É assim mesmo? Nada pode ser feito para impedir os congressistas legislarem em causa própria? Vamos todos fingir que não percebemos a tramoia? Cadê a imprensa? Cadê a OAB? Cadê os estudantes caras-pintadas? Cadê a Janaína Paschoal? As universidades? Nada? Todo mundo submisso aceitando esse projeto claramente inconstitucional e mal-intencionado? Como pudemos deixar as coisas chegarem a esse ponto?
Pois bem, estava eu remoendo solitariamente a minha inútil angústia, a íntima rebelião contra tudo e contra todos, a minha decepção com a vida pela certeza de que nada mudará antes da minha morte, quando fui brindado com um texto inteligente, sutil, bem redigido e com uma dose de humor que me fez sair um pouco da quase depressão que me assolava. O autor, meu colega Sérgio Bandeira de Mello (Gico), cujo único defeito é ser flamenguista, gentilmente me autorizou a divulgá-lo. Talvez outras pessoas precisem dele tanto quanto eu. Vamos a ele!
Leio que o líder — ou pastor — do PL, de nome Sóstenes, correu para protocolar o projeto de lei que amplia os limites da anistia aos golpistas até as fronteiras do inimaginável.
Pois imagino o parlamentar dito liberal botando os bofes para fora, com 262 assinaturas conservadoras debaixo do braço.
A pretendida anistia perdoará qualquer crime hediondo, vale tudo. Em se tratando da Câmara dos Deputados, useira e vezeira em acobertar colegas surpreendidos pela justiça, o texto desce tão redondo quanto uma Skol, falcatrua na lata, mas vale o que vier. Só não pode dançar homem com homem e nem mulher com mulher. Coisas da Bíblia, da família, aliás, de determinada família, sagrada para o prócer da bancada evangélica.
Mesmo assim, ressalvada a conotação negativa do verbo dançar, no sentido de o criminoso em questão ser fisgado pela lei.
Isso porque a impunidade estará amarrada até a data de aprovação do projeto de lei.
Daí que, ainda mais que 007, que tem licença para matar, cada patriota terá licença para derrubar o governo e, em nome da ação de revanche golpista, sequestrar, invadir, destruir, passar batom e apunhalar de verde e amarelo os governantes e ministros do Supremo, tudo na promoção de Sóstenes, cujo nome já é de matar.
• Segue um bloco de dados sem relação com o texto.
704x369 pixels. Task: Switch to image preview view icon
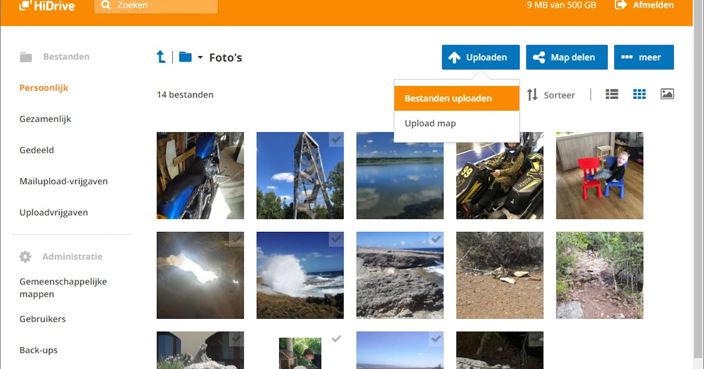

Curioso que sou, pesquisei na internet a origem do nome, tão grego como um iogurte de validade vencida.
E vejo que na Wikipédia que Sóstenes era o governante-chefe de uma sinagoga em Corinto, um importante rabino que foi espancado em praça pública por gregos e romanos.
Quem sabe, metaforicamente falando — que fique claro! — o deputado bolsonarista acabe por honrar o seu nome?
A ágora dos Três Poderes, acostumada à violência perdoada, seria um bom palco para a execração do Pl. Ou dos PLs, melhor dizendo.
Rio, 2025
Olá, Alfeu. Permita-me pegar carona na sua indignação. Como dizia um velho amigo, “haja fralda limpa!”
Olha meu caro desta vez temos que aplaudir de Pe
A coisa está feia com o nosso Brasil. Deterioração é apelido. Estamos de mãos atadas. A violência está imperando e os congressistas continuam legislando em causa própria. E a novela dos invasores de 8 de janeiro continua. O Sérgio Bandeira de Mello (GICO), foi muito feliz quando elaborou o texto que trata da anistia aos golpistas. Enfim, do jeito que as coisas andam no nosso país, não sei aonde vamos parar. Alfeu, seus comentários sobre essa Pandemia Política, retratam a pura realidade. Mais uma vez, parabéns.